Berita

WORKSHOP KEWIRAUSAHAAN UNCP, UPAYA SIAPKAN LULUSAN JADI JOB CREATOR

Palopo - Sebagai penerima bantuan kerjasama program Merdeka Belajar - Kampus Merdeka, Universitas Cokroaminoto Palopo melaksanakan Workshop Kewirausahaan. Kegiatan dilaksanakan secara virtual, Rabu 8 Desember 2021. Narasumber workshop adalah Basri Basir MR S.E.,M.Ak. dosen Universitas Muhammadiyah Makassar. Workshop diikuti oleh mahasiswa UNCP, sebagai salah satu upaya menyiapkan lulusan menjadi seorang wirausahawan.

WhatsApp-Image-2021-12-12-at-23.13.54-(2)

Kegiatan dibuka oleh Wakil Rektor Bidang Akademik UNCP Irwan Ramli, Ph.D. dalam sambutannya menjelaskan bahwa salah satu poin penting Permendikbud nomor 3 tahun 2020 adalah mahasiswa diberikan hak belajar di luar kampus selama 3 semester melalui program MBKM. Salah satu dari sembilan program MBKM adalah kegiatan wirausaha. "Salah satu cita cita Universitas adalah setelah mahasiswa lulus, masa tunggu kerja kurang dari enam bulan. Dengan adanya wirausaha ini, setelah lulus mahasiswa tidak hanya menjadi job hunter (pencari kerja), melainkan menjadi job creator (pencipta lapangan kerja)," ucapnya.

WhatsApp-Image-2021-12-12-at-23.13.53-(1)

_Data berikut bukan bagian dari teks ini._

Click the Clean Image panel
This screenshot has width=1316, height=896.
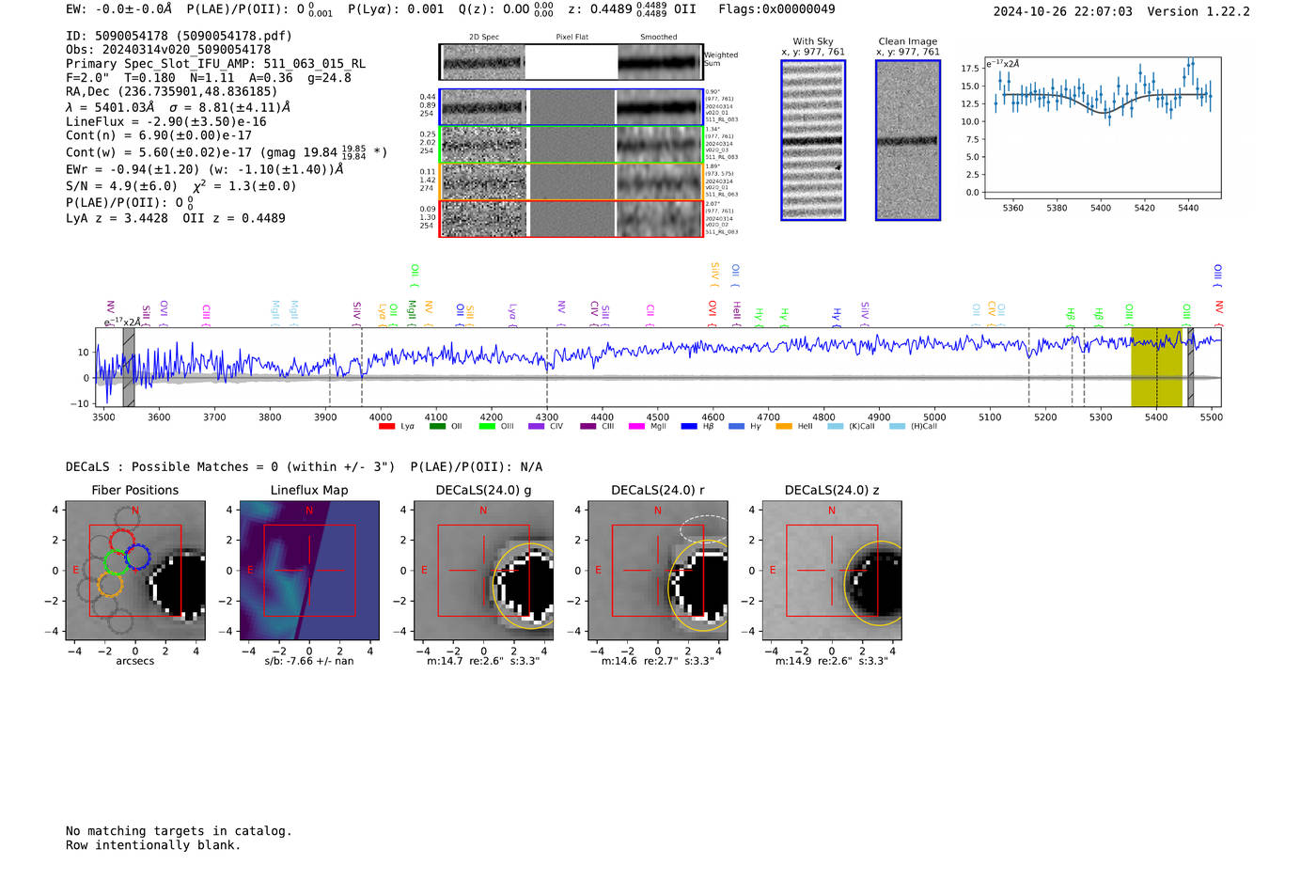point(907,140)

PIC MBKM UNCP Dr. Rahmat Hidayat, M.Si menyampaikan bahwa Permendikbud nomor 3 tahun 2020 tentang sistem pendidikan tinggi menitik beratkan pada pada program Merdeka Belajar - Kampus sebagi inovasi di dunia pendidikan tinggi. "UNCP sebagai Perguruan Tinggi senantiasa mendukung program tersebut. Alhamdulillah saat ini ada 6 prodi yang menerima program bantuan kerjasama MBKM," ucapnya. Upaya implementasi dukungan program MBKM, UNCP mendorong tidak hanya 6 prodi tersebut (Pend. Bahasa Indonesia, Pend. Bahasa Inggris, Pend. Kewarganegaraan, Pend. Matematika, Matematika Sains, dan Informatika), tetapi juga mengupayakan semua prodi menerima program tersebut.

WhatsApp-Image-2021-12-12-at-23.13.54

Saat ini beberapa problem dihadapi Indonesia diantaranya adalah Indonesia sebagai ekonomi terbesar di Asia Tenggara kaya akan sumber daya alam, tekstil, wisata, tambang, dan lain-lain, tetapi belum dikelola dengan baik untuk kepentingan nasional. Selain itu tingginya populasi lebih dari 269,6 juta, mengakibatkan penciptaan lapangan kerja yang lambat. Sehingga diperlukan kegiatan kewirausahaan untuk meningkatkan tenaga kerja dan pertumbuhan ekonomi nasional.